Data section START

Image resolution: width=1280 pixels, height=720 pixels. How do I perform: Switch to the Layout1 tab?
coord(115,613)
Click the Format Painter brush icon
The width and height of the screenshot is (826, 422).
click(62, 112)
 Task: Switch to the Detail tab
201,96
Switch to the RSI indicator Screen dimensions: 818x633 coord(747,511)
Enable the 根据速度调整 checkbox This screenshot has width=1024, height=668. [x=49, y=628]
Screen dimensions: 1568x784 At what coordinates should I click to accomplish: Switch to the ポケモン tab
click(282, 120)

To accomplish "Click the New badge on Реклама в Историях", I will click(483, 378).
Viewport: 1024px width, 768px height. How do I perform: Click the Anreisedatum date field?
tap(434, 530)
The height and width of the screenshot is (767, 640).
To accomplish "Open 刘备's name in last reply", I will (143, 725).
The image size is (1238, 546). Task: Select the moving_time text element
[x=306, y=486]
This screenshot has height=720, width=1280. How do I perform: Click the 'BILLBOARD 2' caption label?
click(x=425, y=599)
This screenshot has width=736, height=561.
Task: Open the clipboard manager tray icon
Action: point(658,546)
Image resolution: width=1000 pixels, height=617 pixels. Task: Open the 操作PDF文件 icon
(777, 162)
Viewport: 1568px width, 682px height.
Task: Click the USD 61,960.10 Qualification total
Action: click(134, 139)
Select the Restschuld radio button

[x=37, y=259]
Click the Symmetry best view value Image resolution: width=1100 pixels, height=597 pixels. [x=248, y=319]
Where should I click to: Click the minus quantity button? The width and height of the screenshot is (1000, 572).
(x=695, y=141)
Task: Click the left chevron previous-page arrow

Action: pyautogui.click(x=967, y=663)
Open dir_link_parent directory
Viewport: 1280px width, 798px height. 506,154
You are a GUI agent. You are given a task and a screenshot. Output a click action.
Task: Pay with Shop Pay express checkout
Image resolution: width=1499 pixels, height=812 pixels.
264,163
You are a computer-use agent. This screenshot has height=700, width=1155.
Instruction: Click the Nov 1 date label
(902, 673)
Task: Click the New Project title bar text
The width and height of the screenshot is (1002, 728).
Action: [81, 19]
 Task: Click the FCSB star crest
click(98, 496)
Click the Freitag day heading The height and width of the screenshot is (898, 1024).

Data section END

**Task to carry out**:
The listing above should be repeated in its entirety, unchanged.

**Expected answer**:
Image resolution: width=1280 pixels, height=720 pixels. How do I perform: Switch to the Layout1 tab?
coord(115,613)
Click the Format Painter brush icon
The width and height of the screenshot is (826, 422).
click(62, 112)
 Task: Switch to the Detail tab
201,96
Switch to the RSI indicator Screen dimensions: 818x633 coord(747,511)
Enable the 根据速度调整 checkbox This screenshot has width=1024, height=668. [x=49, y=628]
Screen dimensions: 1568x784 At what coordinates should I click to accomplish: Switch to the ポケモン tab
click(282, 120)

To accomplish "Click the New badge on Реклама в Историях", I will click(483, 378).
Viewport: 1024px width, 768px height. How do I perform: Click the Anreisedatum date field?
tap(434, 530)
The height and width of the screenshot is (767, 640).
To accomplish "Open 刘备's name in last reply", I will (143, 725).
The image size is (1238, 546). Task: Select the moving_time text element
[x=306, y=486]
This screenshot has height=720, width=1280. How do I perform: Click the 'BILLBOARD 2' caption label?
click(x=425, y=599)
This screenshot has width=736, height=561.
Task: Open the clipboard manager tray icon
Action: point(658,546)
Image resolution: width=1000 pixels, height=617 pixels. Task: Open the 操作PDF文件 icon
(777, 162)
Viewport: 1568px width, 682px height.
Task: Click the USD 61,960.10 Qualification total
Action: click(134, 139)
Select the Restschuld radio button

[x=37, y=259]
Click the Symmetry best view value Image resolution: width=1100 pixels, height=597 pixels. [x=248, y=319]
Where should I click to: Click the minus quantity button? The width and height of the screenshot is (1000, 572).
(x=695, y=141)
Task: Click the left chevron previous-page arrow

Action: pyautogui.click(x=967, y=663)
Open dir_link_parent directory
Viewport: 1280px width, 798px height. 506,154
You are a GUI agent. You are given a task and a screenshot. Output a click action.
Task: Pay with Shop Pay express checkout
Image resolution: width=1499 pixels, height=812 pixels.
264,163
You are a computer-use agent. This screenshot has height=700, width=1155.
Instruction: Click the Nov 1 date label
(902, 673)
Task: Click the New Project title bar text
The width and height of the screenshot is (1002, 728).
Action: [81, 19]
 Task: Click the FCSB star crest
click(98, 496)
Click the Freitag day heading The height and width of the screenshot is (898, 1024).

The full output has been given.